— DATASET ENTRIES —
==============================

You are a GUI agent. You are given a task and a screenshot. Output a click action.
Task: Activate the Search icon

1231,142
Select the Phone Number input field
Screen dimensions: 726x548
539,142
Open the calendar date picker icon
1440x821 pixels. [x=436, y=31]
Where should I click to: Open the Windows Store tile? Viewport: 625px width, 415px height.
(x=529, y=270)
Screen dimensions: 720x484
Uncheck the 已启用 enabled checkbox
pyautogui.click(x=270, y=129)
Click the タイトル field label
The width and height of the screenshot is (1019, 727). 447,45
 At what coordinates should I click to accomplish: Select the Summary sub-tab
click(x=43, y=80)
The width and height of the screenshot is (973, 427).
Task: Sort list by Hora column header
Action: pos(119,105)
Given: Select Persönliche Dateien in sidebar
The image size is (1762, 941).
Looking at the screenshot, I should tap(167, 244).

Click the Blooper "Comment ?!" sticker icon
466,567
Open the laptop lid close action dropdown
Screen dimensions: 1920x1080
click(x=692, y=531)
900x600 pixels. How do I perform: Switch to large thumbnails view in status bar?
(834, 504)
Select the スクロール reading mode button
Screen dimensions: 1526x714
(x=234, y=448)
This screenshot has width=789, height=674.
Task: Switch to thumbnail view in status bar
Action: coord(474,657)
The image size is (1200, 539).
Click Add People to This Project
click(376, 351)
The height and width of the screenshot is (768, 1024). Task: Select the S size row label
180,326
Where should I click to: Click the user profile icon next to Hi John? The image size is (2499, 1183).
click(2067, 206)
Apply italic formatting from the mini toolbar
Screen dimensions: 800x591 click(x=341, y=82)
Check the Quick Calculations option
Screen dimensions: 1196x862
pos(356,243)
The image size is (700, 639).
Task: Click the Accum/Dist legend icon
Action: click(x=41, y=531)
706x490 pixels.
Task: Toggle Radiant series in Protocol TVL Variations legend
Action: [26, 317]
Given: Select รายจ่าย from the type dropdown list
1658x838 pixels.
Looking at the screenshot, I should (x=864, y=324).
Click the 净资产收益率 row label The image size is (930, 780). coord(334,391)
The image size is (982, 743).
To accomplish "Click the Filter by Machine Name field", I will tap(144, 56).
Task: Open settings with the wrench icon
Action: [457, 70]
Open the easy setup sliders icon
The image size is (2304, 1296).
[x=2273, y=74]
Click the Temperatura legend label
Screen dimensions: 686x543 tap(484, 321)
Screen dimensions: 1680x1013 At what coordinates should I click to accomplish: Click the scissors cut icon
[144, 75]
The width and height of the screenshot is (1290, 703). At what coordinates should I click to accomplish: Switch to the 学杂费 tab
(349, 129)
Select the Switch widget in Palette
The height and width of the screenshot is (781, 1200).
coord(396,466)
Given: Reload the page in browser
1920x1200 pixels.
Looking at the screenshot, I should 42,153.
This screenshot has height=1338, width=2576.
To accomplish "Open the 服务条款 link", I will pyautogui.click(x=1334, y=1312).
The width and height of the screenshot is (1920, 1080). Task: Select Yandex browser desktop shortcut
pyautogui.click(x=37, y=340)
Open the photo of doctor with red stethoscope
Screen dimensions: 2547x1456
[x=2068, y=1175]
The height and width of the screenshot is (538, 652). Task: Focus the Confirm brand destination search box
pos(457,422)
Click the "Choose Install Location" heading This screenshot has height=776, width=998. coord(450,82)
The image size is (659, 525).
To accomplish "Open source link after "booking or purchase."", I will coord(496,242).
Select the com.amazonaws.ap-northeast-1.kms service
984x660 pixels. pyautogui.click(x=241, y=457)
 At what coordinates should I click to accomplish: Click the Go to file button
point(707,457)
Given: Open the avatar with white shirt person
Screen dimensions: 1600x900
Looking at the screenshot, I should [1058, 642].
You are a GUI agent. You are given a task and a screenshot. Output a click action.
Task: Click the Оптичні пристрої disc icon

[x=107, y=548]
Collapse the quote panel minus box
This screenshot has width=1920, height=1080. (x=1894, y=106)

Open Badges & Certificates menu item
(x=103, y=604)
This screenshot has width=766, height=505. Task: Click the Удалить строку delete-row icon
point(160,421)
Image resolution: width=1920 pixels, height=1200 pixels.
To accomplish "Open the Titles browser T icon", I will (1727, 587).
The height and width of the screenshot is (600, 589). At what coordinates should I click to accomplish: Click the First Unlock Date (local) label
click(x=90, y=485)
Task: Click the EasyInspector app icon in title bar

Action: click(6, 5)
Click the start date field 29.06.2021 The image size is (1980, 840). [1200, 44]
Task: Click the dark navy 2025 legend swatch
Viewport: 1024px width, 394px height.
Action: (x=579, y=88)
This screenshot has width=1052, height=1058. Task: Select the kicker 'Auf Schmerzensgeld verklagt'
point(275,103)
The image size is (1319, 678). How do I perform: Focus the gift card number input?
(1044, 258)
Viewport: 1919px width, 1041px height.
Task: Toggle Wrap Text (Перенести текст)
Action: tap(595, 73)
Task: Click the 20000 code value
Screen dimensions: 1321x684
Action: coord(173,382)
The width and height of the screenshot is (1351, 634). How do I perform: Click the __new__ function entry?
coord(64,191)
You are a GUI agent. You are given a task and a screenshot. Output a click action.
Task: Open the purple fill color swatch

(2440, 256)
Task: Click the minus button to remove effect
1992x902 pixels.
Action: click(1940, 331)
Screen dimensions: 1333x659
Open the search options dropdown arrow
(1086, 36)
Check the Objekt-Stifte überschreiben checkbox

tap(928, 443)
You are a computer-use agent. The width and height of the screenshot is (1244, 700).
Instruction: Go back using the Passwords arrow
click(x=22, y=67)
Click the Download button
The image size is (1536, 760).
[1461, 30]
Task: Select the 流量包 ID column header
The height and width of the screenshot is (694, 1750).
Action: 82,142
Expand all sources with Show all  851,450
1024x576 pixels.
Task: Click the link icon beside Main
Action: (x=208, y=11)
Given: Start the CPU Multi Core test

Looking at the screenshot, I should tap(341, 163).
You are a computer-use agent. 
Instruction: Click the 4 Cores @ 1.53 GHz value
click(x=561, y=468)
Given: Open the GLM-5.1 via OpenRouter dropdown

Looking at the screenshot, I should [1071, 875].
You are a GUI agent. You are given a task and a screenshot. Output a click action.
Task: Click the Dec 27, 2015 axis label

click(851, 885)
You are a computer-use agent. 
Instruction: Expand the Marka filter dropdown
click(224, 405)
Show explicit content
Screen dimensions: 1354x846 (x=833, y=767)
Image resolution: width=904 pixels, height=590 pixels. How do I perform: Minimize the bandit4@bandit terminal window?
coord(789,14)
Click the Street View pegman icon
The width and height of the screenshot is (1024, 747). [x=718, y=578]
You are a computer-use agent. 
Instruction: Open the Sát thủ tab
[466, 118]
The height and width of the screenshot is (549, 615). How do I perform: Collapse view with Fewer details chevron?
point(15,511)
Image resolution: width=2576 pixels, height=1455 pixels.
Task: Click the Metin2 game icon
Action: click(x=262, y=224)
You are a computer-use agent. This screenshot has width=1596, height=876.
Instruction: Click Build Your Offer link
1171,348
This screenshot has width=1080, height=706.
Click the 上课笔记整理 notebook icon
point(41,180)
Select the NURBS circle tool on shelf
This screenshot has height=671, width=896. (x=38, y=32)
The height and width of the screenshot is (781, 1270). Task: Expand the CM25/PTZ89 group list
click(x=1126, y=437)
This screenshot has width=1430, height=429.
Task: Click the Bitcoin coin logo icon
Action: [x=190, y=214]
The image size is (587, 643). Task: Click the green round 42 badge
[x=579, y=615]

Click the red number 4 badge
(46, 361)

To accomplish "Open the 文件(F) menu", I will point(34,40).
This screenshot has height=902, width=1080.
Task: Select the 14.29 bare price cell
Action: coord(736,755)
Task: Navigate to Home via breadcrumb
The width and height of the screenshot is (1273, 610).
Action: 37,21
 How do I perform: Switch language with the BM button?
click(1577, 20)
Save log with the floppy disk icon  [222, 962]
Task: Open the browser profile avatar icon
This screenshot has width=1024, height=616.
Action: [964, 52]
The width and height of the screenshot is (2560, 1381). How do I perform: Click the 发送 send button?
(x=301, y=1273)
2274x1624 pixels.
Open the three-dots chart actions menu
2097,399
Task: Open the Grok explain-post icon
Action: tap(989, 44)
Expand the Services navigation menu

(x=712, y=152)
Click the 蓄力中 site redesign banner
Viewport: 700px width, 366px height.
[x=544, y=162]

==============================

— EXERCISE INSTRUCTIONS —
Reproduce the items starting at the line containing "The image size is (982, 743)." and ending at the line containing "coord(396,466)", substituting "shears" for "scissors" and leaving everything else unchanged.

— WRITTEN RESPONSE —
The image size is (982, 743).
To accomplish "Click the Filter by Machine Name field", I will tap(144, 56).
Task: Open settings with the wrench icon
Action: [457, 70]
Open the easy setup sliders icon
The image size is (2304, 1296).
[x=2273, y=74]
Click the Temperatura legend label
Screen dimensions: 686x543 tap(484, 321)
Screen dimensions: 1680x1013 At what coordinates should I click to accomplish: Click the shears cut icon
[144, 75]
The width and height of the screenshot is (1290, 703). At what coordinates should I click to accomplish: Switch to the 学杂费 tab
(349, 129)
Select the Switch widget in Palette
The height and width of the screenshot is (781, 1200).
coord(396,466)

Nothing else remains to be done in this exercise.